You are viewing a plain text version of this content. The canonical link for it is here.
Posted to user@accumulo.apache.org by Mike Hugo <mi...@piragua.com> on 2013/05/14 00:09:38 UTC

Should I store Long values as String or Long?

I've been playing around with the LongCombiner on a table that's summing up
the counts of output of a MapReduce job, very similar to the WordCount
example from the user manual.

I started out encoding the values using LongCombiner.FIXED_LEN_ENCODER, but
have noticed that this can lead to some confusion later on downstream.  For
example, a co-worker was scanning using the shell and was caught off guard
by the encoded values.  Also, out of the box, the StatsCombiner example
works using String values, not Long values so we built a custom piece to
essentially do the same thing with Long values instead.

It looks to me like most of the examples I've seen just store things are
String values, rather than encoding them.  What are the tradeoffs?  We're
at a point where we could pretty easily switch things to just use strings -
it seems like that might make things more convenient from a maintenance
perspective (human readable values) and would allow us to re-use some
existing components (e.g. StatsCombiner).  Any thoughts?

Thanks,

Mike

Re: Should I store Long values as String or Long?
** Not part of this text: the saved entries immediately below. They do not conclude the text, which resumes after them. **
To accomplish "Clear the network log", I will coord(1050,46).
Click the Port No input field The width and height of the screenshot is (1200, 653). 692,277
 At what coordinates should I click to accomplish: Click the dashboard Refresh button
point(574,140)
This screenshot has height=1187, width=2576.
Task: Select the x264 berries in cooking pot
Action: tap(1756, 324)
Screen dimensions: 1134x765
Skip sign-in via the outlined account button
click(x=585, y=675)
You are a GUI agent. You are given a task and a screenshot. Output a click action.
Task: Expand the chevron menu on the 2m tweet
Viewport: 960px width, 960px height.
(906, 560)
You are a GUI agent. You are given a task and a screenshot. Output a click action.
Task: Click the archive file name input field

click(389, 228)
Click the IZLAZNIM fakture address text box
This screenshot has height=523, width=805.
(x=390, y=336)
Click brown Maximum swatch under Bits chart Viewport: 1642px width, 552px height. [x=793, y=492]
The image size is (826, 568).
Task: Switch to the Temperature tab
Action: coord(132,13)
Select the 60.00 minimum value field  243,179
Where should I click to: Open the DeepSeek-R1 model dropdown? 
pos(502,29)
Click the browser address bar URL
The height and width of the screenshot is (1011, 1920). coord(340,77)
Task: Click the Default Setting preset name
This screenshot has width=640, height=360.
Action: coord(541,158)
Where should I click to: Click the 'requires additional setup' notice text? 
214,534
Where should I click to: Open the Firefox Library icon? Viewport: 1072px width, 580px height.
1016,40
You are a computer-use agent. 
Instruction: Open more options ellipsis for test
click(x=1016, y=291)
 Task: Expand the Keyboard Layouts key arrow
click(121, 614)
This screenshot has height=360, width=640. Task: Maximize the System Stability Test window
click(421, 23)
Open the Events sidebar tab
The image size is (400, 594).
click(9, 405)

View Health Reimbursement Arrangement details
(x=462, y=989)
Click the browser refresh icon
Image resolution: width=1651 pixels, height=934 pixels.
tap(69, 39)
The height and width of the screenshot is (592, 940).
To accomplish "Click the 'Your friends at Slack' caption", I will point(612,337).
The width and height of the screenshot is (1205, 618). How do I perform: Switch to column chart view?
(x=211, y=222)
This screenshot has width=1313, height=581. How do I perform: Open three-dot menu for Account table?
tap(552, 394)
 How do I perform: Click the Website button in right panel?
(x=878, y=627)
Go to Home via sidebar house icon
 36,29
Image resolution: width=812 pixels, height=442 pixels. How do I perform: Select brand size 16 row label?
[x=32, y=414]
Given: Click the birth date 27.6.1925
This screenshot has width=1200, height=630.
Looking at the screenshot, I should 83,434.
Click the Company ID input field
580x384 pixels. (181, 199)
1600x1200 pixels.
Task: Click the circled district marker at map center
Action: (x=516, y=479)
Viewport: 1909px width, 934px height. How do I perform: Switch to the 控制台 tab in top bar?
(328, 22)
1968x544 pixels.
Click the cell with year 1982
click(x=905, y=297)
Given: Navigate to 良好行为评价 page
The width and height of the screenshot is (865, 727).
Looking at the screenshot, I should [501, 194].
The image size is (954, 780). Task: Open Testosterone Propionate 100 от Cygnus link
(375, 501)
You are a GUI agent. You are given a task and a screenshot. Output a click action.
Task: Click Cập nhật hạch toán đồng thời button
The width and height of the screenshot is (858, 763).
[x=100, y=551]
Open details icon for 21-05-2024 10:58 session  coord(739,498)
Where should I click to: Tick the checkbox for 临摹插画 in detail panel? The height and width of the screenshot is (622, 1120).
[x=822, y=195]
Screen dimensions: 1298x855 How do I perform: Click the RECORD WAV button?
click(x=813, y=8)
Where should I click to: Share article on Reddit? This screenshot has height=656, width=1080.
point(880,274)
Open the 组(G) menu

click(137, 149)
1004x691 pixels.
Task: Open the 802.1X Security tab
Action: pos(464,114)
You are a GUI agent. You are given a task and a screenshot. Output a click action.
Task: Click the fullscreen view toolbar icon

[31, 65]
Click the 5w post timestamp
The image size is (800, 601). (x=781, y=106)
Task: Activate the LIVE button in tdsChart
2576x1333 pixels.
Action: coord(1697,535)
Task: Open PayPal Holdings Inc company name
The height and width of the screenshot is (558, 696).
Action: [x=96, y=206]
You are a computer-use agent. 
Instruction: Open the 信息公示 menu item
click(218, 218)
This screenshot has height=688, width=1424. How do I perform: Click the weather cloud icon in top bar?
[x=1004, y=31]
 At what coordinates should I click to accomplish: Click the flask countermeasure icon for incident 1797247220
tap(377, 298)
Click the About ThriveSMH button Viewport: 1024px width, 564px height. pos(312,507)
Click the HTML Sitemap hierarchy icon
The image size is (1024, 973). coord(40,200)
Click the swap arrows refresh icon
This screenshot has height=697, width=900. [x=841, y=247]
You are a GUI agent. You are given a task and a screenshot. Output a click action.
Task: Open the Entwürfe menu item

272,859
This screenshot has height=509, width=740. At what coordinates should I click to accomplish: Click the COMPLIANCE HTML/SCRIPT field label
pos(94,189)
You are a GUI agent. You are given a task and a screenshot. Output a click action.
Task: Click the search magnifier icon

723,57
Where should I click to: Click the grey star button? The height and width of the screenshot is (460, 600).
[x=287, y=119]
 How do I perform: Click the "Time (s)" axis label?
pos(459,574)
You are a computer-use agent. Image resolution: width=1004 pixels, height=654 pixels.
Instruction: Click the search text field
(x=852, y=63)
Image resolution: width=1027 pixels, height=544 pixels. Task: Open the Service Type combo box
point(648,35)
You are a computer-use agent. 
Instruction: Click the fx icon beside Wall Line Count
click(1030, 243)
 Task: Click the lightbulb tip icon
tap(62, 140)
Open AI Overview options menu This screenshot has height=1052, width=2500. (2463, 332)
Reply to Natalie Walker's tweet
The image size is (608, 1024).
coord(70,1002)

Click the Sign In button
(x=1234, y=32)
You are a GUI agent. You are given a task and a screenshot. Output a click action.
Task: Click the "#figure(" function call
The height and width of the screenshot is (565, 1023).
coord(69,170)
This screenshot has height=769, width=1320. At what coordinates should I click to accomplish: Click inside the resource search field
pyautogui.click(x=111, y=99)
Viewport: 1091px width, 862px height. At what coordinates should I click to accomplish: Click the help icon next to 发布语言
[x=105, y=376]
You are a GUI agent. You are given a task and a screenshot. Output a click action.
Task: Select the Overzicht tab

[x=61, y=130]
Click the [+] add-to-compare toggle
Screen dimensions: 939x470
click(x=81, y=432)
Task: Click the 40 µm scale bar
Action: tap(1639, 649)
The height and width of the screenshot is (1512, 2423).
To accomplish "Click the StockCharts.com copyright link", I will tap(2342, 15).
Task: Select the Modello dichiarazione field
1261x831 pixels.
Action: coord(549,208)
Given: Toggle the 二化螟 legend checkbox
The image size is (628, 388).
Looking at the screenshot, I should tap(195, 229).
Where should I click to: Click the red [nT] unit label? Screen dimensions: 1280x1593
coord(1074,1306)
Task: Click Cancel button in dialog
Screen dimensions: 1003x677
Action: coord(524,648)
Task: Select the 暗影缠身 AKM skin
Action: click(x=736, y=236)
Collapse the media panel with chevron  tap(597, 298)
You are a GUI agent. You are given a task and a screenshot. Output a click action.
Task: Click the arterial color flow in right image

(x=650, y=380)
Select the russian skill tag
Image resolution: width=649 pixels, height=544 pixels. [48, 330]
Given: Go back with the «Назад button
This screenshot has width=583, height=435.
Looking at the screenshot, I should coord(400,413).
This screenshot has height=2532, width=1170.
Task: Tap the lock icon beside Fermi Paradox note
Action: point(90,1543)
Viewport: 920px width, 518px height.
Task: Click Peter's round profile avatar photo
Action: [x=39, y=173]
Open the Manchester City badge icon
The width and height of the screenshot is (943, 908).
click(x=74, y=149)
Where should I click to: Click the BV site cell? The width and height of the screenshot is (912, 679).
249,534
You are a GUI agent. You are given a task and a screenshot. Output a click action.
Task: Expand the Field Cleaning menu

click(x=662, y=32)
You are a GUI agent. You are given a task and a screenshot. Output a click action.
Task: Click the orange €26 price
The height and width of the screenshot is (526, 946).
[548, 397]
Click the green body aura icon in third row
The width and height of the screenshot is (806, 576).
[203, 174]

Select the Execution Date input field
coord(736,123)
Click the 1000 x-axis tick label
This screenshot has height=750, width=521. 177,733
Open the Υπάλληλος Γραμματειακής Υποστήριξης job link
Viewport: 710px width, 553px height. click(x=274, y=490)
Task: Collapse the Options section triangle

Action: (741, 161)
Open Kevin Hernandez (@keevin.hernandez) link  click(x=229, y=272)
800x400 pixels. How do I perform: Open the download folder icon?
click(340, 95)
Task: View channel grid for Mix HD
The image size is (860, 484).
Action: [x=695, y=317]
Posted by Jared Winick <ja...@gmail.com>.
I believe the feature John is referring to above is the Formatter interface
(org.apache.accumulo.core.util.format.Formatter). You can implement this
interface to convert key/values to a more human readable format for the
shell. You can drop a JAR file containing your implementation into lib/ext
just like your Iterators and then load it in the shell with the "formatter"
command.


On Mon, May 13, 2013 at 8:04 PM, Mike Hugo <mi...@piragua.com> wrote:

> Thanks - String it is!
>
>
> On Mon, May 13, 2013 at 7:47 PM, Christopher <ct...@apache.org> wrote:
>
>> Well, encoding it might save space, but strings are nice and
>> human-readable, especially in the shell, and in the overall scheme of
>> things, a string probably isn't really that much larger on disk,
>> especially after compression.
>>
>> --
>> Christopher L Tubbs II
>> http://gravatar.com/ctubbsii
>>
>>
>> On Mon, May 13, 2013 at 6:09 PM, Mike Hugo <mi...@piragua.com> wrote:
>> > I've been playing around with the LongCombiner on a table that's
>> summing up
>> > the counts of output of a MapReduce job, very similar to the WordCount
>> > example from the user manual.
>> >
>> > I started out encoding the values using LongCombiner.FIXED_LEN_ENCODER,
>> but
>> > have noticed that this can lead to some confusion later on downstream.
>>  For
>> > example, a co-worker was scanning using the shell and was caught off
>> guard
>> > by the encoded values.  Also, out of the box, the StatsCombiner example
>> > works using String values, not Long values so we built a custom piece to
>> > essentially do the same thing with Long values instead.
>> >
>> > It looks to me like most of the examples I've seen just store things are
>> > String values, rather than encoding them.  What are the tradeoffs?
>>  We're at
>> > a point where we could pretty easily switch things to just use strings
>> - it
>> > seems like that might make things more convenient from a maintenance
>> > perspective (human readable values) and would allow us to re-use some
>> > existing components (e.g. StatsCombiner).  Any thoughts?
>> >
>> > Thanks,
>> >
>> > Mike
>>
>
>

Re: Should I store Long values as String or Long?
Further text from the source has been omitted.